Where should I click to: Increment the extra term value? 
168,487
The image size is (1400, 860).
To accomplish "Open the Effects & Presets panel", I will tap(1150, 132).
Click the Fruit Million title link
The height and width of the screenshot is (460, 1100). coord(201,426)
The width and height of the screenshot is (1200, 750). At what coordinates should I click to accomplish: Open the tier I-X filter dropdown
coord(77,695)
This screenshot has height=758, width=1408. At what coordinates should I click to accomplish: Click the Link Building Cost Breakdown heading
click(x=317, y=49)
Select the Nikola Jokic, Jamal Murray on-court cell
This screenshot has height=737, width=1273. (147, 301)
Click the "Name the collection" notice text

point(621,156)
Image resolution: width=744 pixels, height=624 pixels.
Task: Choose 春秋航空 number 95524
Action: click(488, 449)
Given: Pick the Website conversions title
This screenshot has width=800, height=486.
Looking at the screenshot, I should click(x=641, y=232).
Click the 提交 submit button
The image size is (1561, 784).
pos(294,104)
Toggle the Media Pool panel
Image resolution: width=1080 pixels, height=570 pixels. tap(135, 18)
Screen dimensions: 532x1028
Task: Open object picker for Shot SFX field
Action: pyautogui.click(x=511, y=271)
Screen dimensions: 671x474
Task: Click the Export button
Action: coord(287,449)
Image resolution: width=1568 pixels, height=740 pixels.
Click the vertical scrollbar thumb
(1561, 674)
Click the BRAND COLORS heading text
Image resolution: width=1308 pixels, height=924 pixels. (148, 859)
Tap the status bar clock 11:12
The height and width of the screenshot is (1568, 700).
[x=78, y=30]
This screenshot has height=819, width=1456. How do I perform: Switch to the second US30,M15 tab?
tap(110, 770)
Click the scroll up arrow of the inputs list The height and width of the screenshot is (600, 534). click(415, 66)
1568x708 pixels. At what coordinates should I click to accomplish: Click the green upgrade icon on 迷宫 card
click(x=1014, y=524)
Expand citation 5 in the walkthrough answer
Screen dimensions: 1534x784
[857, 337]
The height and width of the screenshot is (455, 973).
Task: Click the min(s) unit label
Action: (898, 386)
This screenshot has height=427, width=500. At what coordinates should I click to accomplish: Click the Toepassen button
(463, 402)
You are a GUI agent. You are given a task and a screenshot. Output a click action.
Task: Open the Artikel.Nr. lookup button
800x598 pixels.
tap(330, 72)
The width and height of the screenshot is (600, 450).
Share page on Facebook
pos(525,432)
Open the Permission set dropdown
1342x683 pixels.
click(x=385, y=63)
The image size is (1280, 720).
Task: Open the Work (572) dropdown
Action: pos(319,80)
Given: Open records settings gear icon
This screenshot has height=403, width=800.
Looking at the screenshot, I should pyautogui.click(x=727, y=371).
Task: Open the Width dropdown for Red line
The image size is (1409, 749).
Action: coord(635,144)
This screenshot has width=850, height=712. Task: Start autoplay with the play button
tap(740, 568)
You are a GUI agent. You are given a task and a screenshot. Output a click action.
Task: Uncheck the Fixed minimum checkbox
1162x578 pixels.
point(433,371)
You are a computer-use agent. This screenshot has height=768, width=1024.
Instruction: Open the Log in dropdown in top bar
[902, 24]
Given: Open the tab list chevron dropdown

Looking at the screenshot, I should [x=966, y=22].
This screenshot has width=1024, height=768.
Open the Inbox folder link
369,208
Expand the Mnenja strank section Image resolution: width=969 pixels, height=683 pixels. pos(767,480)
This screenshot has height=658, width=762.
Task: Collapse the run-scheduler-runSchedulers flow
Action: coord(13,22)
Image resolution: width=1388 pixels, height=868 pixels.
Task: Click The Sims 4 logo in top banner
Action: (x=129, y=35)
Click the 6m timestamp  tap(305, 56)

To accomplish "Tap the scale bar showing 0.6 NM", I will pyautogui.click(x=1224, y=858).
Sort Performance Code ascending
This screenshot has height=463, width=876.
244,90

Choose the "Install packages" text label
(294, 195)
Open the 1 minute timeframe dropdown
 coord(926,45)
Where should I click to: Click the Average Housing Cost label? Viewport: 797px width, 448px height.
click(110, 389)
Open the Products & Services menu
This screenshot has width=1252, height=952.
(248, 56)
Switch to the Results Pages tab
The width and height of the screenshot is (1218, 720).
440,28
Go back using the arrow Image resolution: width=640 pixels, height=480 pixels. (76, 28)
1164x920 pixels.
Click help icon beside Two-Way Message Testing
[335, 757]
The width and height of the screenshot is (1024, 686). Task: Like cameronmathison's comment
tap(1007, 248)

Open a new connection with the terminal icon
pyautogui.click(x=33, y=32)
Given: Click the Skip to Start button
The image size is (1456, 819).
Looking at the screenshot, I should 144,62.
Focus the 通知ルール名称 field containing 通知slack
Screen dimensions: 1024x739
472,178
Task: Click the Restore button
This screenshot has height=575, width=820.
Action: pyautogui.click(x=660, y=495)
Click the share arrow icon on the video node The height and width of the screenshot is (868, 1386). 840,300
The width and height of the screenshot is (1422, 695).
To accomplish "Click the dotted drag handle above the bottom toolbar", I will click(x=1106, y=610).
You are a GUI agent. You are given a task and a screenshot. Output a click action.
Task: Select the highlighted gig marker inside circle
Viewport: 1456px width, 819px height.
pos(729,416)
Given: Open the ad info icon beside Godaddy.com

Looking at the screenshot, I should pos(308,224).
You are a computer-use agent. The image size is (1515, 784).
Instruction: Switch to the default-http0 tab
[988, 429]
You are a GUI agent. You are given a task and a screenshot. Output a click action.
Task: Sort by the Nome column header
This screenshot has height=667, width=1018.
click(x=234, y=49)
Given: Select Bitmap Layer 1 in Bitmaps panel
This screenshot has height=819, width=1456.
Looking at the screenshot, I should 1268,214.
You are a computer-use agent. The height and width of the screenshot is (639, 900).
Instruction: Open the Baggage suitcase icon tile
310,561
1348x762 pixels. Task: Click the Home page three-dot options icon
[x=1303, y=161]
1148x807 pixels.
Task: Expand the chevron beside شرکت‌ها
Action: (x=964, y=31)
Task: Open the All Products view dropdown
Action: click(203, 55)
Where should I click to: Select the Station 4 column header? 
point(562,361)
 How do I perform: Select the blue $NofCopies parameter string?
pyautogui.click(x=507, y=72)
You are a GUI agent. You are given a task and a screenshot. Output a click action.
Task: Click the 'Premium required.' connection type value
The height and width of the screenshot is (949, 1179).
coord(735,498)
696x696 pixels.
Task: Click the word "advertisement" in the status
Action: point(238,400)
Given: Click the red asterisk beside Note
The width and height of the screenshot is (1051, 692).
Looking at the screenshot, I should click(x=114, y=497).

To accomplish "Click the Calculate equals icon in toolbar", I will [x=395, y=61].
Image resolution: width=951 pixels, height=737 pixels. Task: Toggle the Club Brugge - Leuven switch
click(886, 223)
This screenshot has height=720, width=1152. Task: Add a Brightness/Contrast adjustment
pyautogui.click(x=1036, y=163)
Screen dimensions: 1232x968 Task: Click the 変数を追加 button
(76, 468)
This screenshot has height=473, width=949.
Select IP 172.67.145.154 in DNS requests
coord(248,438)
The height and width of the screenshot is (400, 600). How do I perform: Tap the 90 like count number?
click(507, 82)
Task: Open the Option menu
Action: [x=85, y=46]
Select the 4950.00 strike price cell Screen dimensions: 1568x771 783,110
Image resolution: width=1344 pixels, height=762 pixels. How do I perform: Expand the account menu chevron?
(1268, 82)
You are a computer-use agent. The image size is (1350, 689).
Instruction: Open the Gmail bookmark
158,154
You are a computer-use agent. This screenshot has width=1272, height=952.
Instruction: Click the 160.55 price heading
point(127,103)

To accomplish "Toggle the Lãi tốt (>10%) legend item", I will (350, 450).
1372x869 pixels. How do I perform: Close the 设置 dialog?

====

— Written task —
Rewrite these lines, putting "How can I carry out" in place of "How do I perform" wherever it appears and changing nothing else.

— Result for this exercise —
Where should I click to: Increment the extra term value? 
168,487
The image size is (1400, 860).
To accomplish "Open the Effects & Presets panel", I will tap(1150, 132).
Click the Fruit Million title link
The height and width of the screenshot is (460, 1100). coord(201,426)
The width and height of the screenshot is (1200, 750). At what coordinates should I click to accomplish: Open the tier I-X filter dropdown
coord(77,695)
This screenshot has height=758, width=1408. At what coordinates should I click to accomplish: Click the Link Building Cost Breakdown heading
click(x=317, y=49)
Select the Nikola Jokic, Jamal Murray on-court cell
This screenshot has height=737, width=1273. (147, 301)
Click the "Name the collection" notice text

point(621,156)
Image resolution: width=744 pixels, height=624 pixels.
Task: Choose 春秋航空 number 95524
Action: click(488, 449)
Given: Pick the Website conversions title
This screenshot has width=800, height=486.
Looking at the screenshot, I should click(x=641, y=232).
Click the 提交 submit button
The image size is (1561, 784).
pos(294,104)
Toggle the Media Pool panel
Image resolution: width=1080 pixels, height=570 pixels. tap(135, 18)
Screen dimensions: 532x1028
Task: Open object picker for Shot SFX field
Action: pyautogui.click(x=511, y=271)
Screen dimensions: 671x474
Task: Click the Export button
Action: coord(287,449)
Image resolution: width=1568 pixels, height=740 pixels.
Click the vertical scrollbar thumb
(1561, 674)
Click the BRAND COLORS heading text
Image resolution: width=1308 pixels, height=924 pixels. (148, 859)
Tap the status bar clock 11:12
The height and width of the screenshot is (1568, 700).
[x=78, y=30]
This screenshot has height=819, width=1456. How can I carry out: Switch to the second US30,M15 tab?
tap(110, 770)
Click the scroll up arrow of the inputs list The height and width of the screenshot is (600, 534). click(415, 66)
1568x708 pixels. At what coordinates should I click to accomplish: Click the green upgrade icon on 迷宫 card
click(x=1014, y=524)
Expand citation 5 in the walkthrough answer
Screen dimensions: 1534x784
[857, 337]
The height and width of the screenshot is (455, 973).
Task: Click the min(s) unit label
Action: (898, 386)
This screenshot has height=427, width=500. At what coordinates should I click to accomplish: Click the Toepassen button
(463, 402)
You are a GUI agent. You are given a task and a screenshot. Output a click action.
Task: Open the Artikel.Nr. lookup button
800x598 pixels.
tap(330, 72)
The width and height of the screenshot is (600, 450).
Share page on Facebook
pos(525,432)
Open the Permission set dropdown
1342x683 pixels.
click(x=385, y=63)
The image size is (1280, 720).
Task: Open the Work (572) dropdown
Action: pos(319,80)
Given: Open records settings gear icon
This screenshot has height=403, width=800.
Looking at the screenshot, I should pyautogui.click(x=727, y=371).
Task: Open the Width dropdown for Red line
The image size is (1409, 749).
Action: coord(635,144)
This screenshot has width=850, height=712. Task: Start autoplay with the play button
tap(740, 568)
You are a GUI agent. You are given a task and a screenshot. Output a click action.
Task: Uncheck the Fixed minimum checkbox
1162x578 pixels.
point(433,371)
You are a computer-use agent. This screenshot has height=768, width=1024.
Instruction: Open the Log in dropdown in top bar
[902, 24]
Given: Open the tab list chevron dropdown

Looking at the screenshot, I should [x=966, y=22].
This screenshot has width=1024, height=768.
Open the Inbox folder link
369,208
Expand the Mnenja strank section Image resolution: width=969 pixels, height=683 pixels. pos(767,480)
This screenshot has height=658, width=762.
Task: Collapse the run-scheduler-runSchedulers flow
Action: coord(13,22)
Image resolution: width=1388 pixels, height=868 pixels.
Task: Click The Sims 4 logo in top banner
Action: (x=129, y=35)
Click the 6m timestamp  tap(305, 56)

To accomplish "Tap the scale bar showing 0.6 NM", I will pyautogui.click(x=1224, y=858).
Sort Performance Code ascending
This screenshot has height=463, width=876.
244,90

Choose the "Install packages" text label
(294, 195)
Open the 1 minute timeframe dropdown
 coord(926,45)
Where should I click to: Click the Average Housing Cost label? Viewport: 797px width, 448px height.
click(110, 389)
Open the Products & Services menu
This screenshot has width=1252, height=952.
(248, 56)
Switch to the Results Pages tab
The width and height of the screenshot is (1218, 720).
440,28
Go back using the arrow Image resolution: width=640 pixels, height=480 pixels. (76, 28)
1164x920 pixels.
Click help icon beside Two-Way Message Testing
[335, 757]
The width and height of the screenshot is (1024, 686). Task: Like cameronmathison's comment
tap(1007, 248)

Open a new connection with the terminal icon
pyautogui.click(x=33, y=32)
Given: Click the Skip to Start button
The image size is (1456, 819).
Looking at the screenshot, I should 144,62.
Focus the 通知ルール名称 field containing 通知slack
Screen dimensions: 1024x739
472,178
Task: Click the Restore button
This screenshot has height=575, width=820.
Action: pyautogui.click(x=660, y=495)
Click the share arrow icon on the video node The height and width of the screenshot is (868, 1386). 840,300
The width and height of the screenshot is (1422, 695).
To accomplish "Click the dotted drag handle above the bottom toolbar", I will click(x=1106, y=610).
You are a GUI agent. You are given a task and a screenshot. Output a click action.
Task: Select the highlighted gig marker inside circle
Viewport: 1456px width, 819px height.
pos(729,416)
Given: Open the ad info icon beside Godaddy.com

Looking at the screenshot, I should pos(308,224).
You are a computer-use agent. The image size is (1515, 784).
Instruction: Switch to the default-http0 tab
[988, 429]
You are a GUI agent. You are given a task and a screenshot. Output a click action.
Task: Sort by the Nome column header
This screenshot has height=667, width=1018.
click(x=234, y=49)
Given: Select Bitmap Layer 1 in Bitmaps panel
This screenshot has height=819, width=1456.
Looking at the screenshot, I should 1268,214.
You are a computer-use agent. The height and width of the screenshot is (639, 900).
Instruction: Open the Baggage suitcase icon tile
310,561
1348x762 pixels. Task: Click the Home page three-dot options icon
[x=1303, y=161]
1148x807 pixels.
Task: Expand the chevron beside شرکت‌ها
Action: (x=964, y=31)
Task: Open the All Products view dropdown
Action: click(203, 55)
Where should I click to: Select the Station 4 column header? 
point(562,361)
 How can I carry out: Select the blue $NofCopies parameter string?
pyautogui.click(x=507, y=72)
You are a GUI agent. You are given a task and a screenshot. Output a click action.
Task: Click the 'Premium required.' connection type value
The height and width of the screenshot is (949, 1179).
coord(735,498)
696x696 pixels.
Task: Click the word "advertisement" in the status
Action: point(238,400)
Given: Click the red asterisk beside Note
The width and height of the screenshot is (1051, 692).
Looking at the screenshot, I should click(x=114, y=497).

To accomplish "Click the Calculate equals icon in toolbar", I will [x=395, y=61].
Image resolution: width=951 pixels, height=737 pixels. Task: Toggle the Club Brugge - Leuven switch
click(886, 223)
This screenshot has height=720, width=1152. Task: Add a Brightness/Contrast adjustment
pyautogui.click(x=1036, y=163)
Screen dimensions: 1232x968 Task: Click the 変数を追加 button
(76, 468)
This screenshot has height=473, width=949.
Select IP 172.67.145.154 in DNS requests
coord(248,438)
The height and width of the screenshot is (400, 600). How can I carry out: Tap the 90 like count number?
click(507, 82)
Task: Open the Option menu
Action: [x=85, y=46]
Select the 4950.00 strike price cell Screen dimensions: 1568x771 783,110
Image resolution: width=1344 pixels, height=762 pixels. How can I carry out: Expand the account menu chevron?
(1268, 82)
You are a computer-use agent. The image size is (1350, 689).
Instruction: Open the Gmail bookmark
158,154
You are a computer-use agent. This screenshot has width=1272, height=952.
Instruction: Click the 160.55 price heading
point(127,103)

To accomplish "Toggle the Lãi tốt (>10%) legend item", I will (350, 450).
1372x869 pixels. How can I carry out: Close the 设置 dialog?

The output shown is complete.